Background and Purpose

α-Pyrrolidinobutiothiophenone (α-PBT) is a chemical derivative of cathinone, a structural analogue of amphetamine. Until now, there have been a few previous neurochemical or neurobehavioural studies on the abuse potential of α-PBT.

Experimental Approach

We examined the abuse potential of α-PBT by measuring psychomotor, rewarding, and reinforcing properties and methamphetamine-like discriminative stimulus effects in rodents using locomotor activity, conditioned place preference, self-administration, and drug discrimination studies. To clarify the underlying neuropharmacological mechanisms, we measured dopamine levels and neuronal activation in the dorsal striatum. In addition, we investigated the role of the dopamine D₁ receptor or D₂ receptors in α-PBT-induced hyperlocomotor activity, conditioned place preference, and the methamphetamine-like discriminative stimulus effect of α-PBT in rodents.

Key Results

α-PBT promoted hyperlocomotor activity in mice. α-PBT induced drug-paired place preference in mice and supported self-administration in rats. In a drug discrimination experiment, α-PBT fully substituted for the discriminative stimulus effects of methamphetamine in rats. Furthermore, α-PBT increased dopamine levels and c-Fos expression in the dorsal striatum of mice, which was associated with these behaviours.

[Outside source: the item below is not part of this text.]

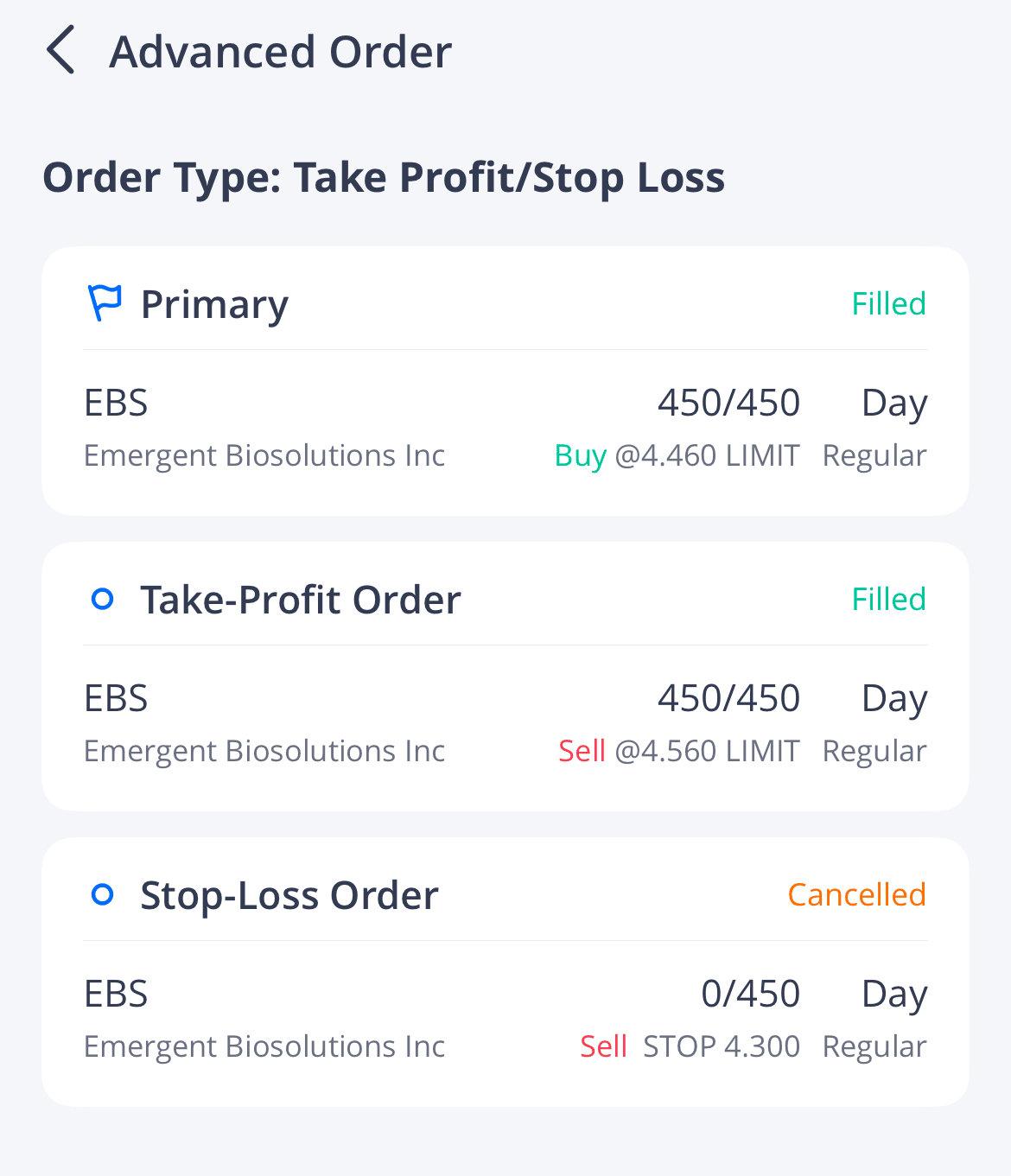
Task: Click the blue Primary flag icon
Action: [105, 303]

Finally, pretreatment with the D₁ receptor antagonist SCH23390 or the D₂ receptors antagonist eticlopride significantly attenuated acute or repeated α-PBT-induced hyperlocomotor activity, place preference, and the methamphetamine-like discriminative stimulus effects in rodents.

Conclusions and Implications

These findings suggest that α-PBT has abuse potential at the highest dose tested via enhanced dopaminergic transmission in the dorsal striatum of rodents. The results provide scientific evidence for the legal restrictions of the recreational use of α-PBT.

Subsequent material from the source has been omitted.